Die Europäische Union hat sich bereit erklärt, US-Zölle von bis zu 15 Prozent auf die meisten Warenausfuhren in die USA zu akzeptieren. Im Gegenzug werden EU-Zölle auf US-Industriegüter abgeschafft.
Die USA erheben derzeit 50 Prozent Zölle auf Maschinen, Pumpen, Motorräder, Stahl und Aluminium aus Europa. Diese sollen im Rahmen des Abkommens schrittweise gesenkt werden.
Vertreter der EU-Kommission, des Parlaments und der Mitgliedstaaten einigten sich nach einer langen Sitzung im Straßburger Europaparlament auf die Umsetzung des Zollabkommens.

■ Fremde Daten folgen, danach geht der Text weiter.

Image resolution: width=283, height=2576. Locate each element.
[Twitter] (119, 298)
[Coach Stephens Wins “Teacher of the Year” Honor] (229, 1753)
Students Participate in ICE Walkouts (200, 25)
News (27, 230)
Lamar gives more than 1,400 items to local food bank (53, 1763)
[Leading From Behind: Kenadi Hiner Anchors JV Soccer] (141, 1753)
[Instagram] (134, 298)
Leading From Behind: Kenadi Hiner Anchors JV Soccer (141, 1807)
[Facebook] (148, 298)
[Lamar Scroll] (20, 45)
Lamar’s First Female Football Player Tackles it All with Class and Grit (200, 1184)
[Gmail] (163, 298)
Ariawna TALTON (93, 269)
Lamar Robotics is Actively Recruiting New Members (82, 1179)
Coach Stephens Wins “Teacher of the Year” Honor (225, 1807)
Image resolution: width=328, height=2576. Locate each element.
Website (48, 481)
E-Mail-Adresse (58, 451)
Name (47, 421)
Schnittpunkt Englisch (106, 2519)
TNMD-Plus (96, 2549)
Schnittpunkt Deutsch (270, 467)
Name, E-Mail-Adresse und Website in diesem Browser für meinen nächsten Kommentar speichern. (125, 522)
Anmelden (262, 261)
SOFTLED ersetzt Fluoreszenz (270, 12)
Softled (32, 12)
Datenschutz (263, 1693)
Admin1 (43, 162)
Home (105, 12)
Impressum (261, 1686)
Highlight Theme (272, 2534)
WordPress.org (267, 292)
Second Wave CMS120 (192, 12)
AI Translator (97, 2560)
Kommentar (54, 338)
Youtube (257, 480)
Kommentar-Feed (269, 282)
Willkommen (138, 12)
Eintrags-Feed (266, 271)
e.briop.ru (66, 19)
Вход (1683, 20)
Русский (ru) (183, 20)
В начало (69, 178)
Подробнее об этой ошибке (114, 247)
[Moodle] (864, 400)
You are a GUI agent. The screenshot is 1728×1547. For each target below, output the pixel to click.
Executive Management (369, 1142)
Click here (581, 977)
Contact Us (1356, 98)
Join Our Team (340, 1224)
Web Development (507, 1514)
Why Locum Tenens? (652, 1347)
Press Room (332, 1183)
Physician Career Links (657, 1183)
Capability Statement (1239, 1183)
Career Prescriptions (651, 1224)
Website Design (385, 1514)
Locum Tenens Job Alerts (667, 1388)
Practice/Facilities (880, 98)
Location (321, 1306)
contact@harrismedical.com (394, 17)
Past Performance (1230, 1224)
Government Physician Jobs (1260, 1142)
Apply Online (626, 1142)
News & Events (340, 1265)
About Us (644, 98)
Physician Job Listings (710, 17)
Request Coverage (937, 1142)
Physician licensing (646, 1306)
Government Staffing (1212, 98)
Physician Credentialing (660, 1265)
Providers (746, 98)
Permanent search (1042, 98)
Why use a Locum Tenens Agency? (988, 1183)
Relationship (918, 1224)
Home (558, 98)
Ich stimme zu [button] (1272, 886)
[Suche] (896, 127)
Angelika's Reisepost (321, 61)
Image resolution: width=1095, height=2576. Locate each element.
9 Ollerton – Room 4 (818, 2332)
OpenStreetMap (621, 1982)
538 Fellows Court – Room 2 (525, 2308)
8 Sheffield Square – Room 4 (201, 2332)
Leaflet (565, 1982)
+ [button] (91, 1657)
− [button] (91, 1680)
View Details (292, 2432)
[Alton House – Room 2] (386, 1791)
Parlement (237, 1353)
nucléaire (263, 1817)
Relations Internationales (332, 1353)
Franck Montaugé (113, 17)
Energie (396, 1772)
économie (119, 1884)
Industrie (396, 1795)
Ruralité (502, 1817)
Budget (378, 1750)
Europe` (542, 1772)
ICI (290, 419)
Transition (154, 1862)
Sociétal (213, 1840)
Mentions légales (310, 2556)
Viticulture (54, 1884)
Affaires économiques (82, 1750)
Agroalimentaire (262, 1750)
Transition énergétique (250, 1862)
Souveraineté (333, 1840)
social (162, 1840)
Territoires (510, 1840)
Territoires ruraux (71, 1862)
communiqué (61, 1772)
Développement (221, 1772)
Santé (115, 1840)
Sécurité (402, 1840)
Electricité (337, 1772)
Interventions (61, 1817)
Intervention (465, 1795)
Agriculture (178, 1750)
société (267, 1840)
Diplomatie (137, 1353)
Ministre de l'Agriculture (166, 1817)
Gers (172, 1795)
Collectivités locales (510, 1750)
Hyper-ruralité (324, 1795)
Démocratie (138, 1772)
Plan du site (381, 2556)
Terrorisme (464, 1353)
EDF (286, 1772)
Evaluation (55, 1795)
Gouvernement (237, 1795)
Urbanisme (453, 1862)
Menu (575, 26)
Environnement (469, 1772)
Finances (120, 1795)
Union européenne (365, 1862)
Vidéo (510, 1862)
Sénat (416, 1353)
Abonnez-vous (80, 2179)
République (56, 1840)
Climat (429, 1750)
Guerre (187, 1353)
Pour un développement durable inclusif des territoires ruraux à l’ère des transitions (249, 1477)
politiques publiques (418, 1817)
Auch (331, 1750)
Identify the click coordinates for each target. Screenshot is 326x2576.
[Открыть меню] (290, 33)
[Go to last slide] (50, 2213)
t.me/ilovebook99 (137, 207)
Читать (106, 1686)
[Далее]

EU-Handelskommissar Maros Sefcovic postete um 3:03 Uhr ein Gruppenfoto mit der Bekanntgabe der Einigung. Das Abkommen war bereits vor zehn Monaten in einem schottischen Golfhotel per Handschlag besiegelt worden.
Hintergrund des Abkommens
US-Präsident Donald Trump hatte zuletzt Ungeduld gezeigt und mit neuen Auto-Zöllen gedroht. Das EU-Parlament pausierte seine Beratungen, um Geschlossenheit zu demonstrieren.
Die EU bestand auf die Aufnahme von Sicherheitsklauseln in das Abkommen. Diese sehen vor, dass Teile des Abkommens ausgesetzt werden können, sollten die USA die vereinbarten Bedingungen nicht einhalten.